(Dataset excerpts)
↓↓↓

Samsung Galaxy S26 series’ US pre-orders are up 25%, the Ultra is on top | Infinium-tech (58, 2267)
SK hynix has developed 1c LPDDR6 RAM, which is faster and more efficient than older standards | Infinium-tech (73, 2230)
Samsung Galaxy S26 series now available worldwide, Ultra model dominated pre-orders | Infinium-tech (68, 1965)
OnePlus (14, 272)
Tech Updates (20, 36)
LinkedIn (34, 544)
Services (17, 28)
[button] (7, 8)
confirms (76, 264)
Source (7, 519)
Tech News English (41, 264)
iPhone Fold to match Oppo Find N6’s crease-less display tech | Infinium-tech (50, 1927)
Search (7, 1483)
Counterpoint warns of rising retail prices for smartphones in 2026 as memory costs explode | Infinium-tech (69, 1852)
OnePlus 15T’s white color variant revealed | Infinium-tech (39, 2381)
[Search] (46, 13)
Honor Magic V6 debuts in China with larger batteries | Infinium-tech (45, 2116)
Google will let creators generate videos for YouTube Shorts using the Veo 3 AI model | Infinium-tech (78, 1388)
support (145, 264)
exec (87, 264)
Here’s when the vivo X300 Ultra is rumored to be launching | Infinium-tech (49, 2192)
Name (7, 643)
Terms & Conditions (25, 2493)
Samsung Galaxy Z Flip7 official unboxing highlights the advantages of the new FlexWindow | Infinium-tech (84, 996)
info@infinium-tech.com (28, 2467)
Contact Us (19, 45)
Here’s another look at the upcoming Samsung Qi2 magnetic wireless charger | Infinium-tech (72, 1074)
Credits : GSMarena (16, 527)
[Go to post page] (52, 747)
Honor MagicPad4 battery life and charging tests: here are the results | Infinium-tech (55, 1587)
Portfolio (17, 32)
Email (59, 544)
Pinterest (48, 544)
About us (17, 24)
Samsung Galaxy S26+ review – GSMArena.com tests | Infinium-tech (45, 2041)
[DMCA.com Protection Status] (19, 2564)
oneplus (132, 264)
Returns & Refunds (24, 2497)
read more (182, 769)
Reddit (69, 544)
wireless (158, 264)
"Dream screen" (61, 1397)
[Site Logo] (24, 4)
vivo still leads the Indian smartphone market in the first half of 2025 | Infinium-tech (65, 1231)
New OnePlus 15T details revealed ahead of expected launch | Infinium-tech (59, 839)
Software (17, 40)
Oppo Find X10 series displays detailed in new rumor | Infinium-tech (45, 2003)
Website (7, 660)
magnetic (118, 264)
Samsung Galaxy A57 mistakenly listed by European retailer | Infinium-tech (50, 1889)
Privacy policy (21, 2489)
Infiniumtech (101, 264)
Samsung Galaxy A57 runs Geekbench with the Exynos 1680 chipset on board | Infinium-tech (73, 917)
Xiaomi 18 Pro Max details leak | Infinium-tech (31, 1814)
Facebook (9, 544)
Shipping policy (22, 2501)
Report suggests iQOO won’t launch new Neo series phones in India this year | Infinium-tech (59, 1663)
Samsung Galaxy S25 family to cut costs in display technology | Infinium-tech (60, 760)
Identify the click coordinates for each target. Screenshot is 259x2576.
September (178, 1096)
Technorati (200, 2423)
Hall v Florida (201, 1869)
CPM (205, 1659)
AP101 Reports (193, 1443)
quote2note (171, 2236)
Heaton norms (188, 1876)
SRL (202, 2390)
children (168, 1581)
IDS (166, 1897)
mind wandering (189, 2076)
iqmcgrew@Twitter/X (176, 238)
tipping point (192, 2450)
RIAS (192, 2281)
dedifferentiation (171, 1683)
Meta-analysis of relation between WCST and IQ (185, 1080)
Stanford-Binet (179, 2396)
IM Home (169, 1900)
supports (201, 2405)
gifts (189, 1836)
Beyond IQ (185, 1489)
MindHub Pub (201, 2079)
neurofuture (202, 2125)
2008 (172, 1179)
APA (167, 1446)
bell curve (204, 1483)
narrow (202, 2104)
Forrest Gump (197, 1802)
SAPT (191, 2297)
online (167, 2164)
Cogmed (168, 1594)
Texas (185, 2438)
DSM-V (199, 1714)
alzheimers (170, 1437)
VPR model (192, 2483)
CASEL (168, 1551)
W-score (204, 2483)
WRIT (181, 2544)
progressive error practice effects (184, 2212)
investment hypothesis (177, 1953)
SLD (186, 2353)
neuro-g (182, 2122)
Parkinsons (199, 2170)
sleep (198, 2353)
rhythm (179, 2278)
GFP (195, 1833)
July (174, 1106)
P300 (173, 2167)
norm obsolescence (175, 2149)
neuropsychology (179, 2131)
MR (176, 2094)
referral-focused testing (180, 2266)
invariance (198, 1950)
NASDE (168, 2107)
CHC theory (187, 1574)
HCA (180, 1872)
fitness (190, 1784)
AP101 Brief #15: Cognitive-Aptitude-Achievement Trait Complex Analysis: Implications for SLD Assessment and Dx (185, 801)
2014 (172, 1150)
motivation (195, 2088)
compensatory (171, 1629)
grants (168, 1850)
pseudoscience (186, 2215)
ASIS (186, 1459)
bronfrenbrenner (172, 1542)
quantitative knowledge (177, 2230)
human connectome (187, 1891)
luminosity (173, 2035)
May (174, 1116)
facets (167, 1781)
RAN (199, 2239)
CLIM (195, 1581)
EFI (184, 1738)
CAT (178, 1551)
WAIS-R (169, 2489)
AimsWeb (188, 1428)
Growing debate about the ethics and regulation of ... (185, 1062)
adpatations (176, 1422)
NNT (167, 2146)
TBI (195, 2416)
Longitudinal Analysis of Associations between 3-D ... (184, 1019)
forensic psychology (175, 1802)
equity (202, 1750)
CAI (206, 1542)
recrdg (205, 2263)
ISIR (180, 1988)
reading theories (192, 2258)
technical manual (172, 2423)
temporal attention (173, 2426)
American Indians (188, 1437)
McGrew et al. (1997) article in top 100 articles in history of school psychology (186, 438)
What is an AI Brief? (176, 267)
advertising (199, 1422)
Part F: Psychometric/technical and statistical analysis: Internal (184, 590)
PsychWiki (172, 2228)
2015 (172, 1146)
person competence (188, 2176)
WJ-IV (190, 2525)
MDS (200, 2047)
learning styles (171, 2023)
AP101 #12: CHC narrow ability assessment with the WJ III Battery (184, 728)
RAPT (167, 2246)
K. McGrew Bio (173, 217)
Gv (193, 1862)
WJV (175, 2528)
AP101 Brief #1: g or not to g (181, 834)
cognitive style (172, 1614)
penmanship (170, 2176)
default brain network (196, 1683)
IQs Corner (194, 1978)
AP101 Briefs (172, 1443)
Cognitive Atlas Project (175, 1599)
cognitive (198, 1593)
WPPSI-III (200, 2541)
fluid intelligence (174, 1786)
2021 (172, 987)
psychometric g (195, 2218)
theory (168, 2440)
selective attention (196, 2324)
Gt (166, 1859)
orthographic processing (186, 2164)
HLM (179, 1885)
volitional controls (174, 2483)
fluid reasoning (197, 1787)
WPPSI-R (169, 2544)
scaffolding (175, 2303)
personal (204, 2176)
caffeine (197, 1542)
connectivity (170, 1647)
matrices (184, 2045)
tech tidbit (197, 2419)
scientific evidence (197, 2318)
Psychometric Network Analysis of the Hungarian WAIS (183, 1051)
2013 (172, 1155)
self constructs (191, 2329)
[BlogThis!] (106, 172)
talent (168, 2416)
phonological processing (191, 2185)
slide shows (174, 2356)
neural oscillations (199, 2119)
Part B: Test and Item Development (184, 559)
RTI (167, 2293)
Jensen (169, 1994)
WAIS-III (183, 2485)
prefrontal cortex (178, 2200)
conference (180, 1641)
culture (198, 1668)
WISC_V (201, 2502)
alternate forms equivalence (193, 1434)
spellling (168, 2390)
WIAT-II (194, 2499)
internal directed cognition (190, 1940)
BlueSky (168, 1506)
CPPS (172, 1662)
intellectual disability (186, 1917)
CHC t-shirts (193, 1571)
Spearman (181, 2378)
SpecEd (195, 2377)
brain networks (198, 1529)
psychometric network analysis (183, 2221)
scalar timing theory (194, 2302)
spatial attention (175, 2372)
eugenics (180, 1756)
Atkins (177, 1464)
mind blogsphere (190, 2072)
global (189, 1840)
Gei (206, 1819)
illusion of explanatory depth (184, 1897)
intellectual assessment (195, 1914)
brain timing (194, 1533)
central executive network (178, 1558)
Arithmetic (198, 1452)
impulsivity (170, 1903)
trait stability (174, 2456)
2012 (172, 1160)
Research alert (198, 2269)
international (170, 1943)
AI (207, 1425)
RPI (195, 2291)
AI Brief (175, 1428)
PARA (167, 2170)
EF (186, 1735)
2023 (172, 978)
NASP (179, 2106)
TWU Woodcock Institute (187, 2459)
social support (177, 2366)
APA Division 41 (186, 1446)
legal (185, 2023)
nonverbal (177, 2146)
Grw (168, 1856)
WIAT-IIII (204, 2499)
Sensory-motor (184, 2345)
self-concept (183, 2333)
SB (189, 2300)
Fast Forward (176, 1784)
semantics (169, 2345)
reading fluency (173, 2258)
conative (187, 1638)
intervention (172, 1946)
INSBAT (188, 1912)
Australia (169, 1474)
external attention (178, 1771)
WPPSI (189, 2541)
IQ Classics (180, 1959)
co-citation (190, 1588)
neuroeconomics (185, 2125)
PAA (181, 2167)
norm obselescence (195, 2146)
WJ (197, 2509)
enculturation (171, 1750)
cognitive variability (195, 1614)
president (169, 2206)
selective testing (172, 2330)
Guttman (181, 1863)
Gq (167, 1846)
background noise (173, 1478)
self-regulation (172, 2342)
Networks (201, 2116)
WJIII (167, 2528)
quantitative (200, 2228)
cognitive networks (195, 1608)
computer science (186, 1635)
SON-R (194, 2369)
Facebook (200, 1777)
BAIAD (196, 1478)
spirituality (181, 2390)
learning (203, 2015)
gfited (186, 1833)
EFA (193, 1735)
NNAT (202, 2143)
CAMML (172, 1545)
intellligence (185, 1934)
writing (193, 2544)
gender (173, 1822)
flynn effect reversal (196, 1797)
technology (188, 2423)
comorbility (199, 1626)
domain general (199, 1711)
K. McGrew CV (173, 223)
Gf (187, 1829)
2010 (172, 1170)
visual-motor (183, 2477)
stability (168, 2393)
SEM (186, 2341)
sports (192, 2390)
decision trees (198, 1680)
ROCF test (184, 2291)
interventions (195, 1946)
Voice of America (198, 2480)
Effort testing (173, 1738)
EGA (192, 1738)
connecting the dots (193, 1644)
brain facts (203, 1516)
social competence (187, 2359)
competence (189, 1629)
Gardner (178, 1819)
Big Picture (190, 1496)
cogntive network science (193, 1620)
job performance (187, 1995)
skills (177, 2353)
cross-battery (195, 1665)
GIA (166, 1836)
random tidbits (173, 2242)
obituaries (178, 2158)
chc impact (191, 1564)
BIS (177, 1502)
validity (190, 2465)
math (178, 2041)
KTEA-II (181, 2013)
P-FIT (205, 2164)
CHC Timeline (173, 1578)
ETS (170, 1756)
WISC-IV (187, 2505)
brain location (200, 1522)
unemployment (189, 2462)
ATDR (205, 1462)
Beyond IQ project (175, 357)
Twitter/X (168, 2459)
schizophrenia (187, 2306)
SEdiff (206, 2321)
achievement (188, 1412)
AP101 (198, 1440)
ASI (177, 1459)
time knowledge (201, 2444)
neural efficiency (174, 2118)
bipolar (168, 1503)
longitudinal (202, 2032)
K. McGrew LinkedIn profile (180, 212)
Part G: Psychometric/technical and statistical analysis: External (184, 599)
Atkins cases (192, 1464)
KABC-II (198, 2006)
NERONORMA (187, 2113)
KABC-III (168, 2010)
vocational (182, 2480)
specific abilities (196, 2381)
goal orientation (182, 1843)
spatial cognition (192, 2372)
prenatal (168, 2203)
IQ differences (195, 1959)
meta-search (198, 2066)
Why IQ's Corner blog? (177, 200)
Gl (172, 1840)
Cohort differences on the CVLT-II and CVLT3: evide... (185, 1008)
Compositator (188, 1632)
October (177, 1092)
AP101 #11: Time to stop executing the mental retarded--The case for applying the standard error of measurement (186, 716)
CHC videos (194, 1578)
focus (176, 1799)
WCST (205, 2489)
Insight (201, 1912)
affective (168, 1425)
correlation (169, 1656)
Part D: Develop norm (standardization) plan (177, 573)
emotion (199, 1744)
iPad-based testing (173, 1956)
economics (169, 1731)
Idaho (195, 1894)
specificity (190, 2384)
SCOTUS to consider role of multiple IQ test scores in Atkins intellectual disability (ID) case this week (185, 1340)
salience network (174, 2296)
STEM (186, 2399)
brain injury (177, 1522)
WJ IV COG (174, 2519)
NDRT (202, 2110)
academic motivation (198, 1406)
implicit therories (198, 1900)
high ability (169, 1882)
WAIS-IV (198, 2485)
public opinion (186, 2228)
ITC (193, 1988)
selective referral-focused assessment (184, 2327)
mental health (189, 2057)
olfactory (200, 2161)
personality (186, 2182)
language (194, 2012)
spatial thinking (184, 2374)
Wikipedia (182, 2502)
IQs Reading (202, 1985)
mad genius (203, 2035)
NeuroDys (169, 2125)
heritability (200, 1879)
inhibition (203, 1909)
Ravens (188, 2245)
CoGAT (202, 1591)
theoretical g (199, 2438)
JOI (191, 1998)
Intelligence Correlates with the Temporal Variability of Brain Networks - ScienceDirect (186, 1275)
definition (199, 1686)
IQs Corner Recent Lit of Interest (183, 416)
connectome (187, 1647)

↑↑↑

* **Assigned task**
Transcribe each line of the data above, unaltered, from the one where "PARA (167, 2170)" appears to the one where "spirituality (181, 2390)" appears, inclusive of both.

* **Answer to this problem**
PARA (167, 2170)
EF (186, 1735)
2023 (172, 978)
NASP (179, 2106)
TWU Woodcock Institute (187, 2459)
social support (177, 2366)
APA Division 41 (186, 1446)
legal (185, 2023)
nonverbal (177, 2146)
Grw (168, 1856)
WIAT-IIII (204, 2499)
Sensory-motor (184, 2345)
self-concept (183, 2333)
SB (189, 2300)
Fast Forward (176, 1784)
semantics (169, 2345)
reading fluency (173, 2258)
conative (187, 1638)
intervention (172, 1946)
INSBAT (188, 1912)
Australia (169, 1474)
external attention (178, 1771)
WPPSI (189, 2541)
IQ Classics (180, 1959)
co-citation (190, 1588)
neuroeconomics (185, 2125)
PAA (181, 2167)
norm obselescence (195, 2146)
WJ (197, 2509)
enculturation (171, 1750)
cognitive variability (195, 1614)
president (169, 2206)
selective testing (172, 2330)
Guttman (181, 1863)
Gq (167, 1846)
background noise (173, 1478)
self-regulation (172, 2342)
Networks (201, 2116)
WJIII (167, 2528)
quantitative (200, 2228)
cognitive networks (195, 1608)
computer science (186, 1635)
SON-R (194, 2369)
Facebook (200, 1777)
BAIAD (196, 1478)
spirituality (181, 2390)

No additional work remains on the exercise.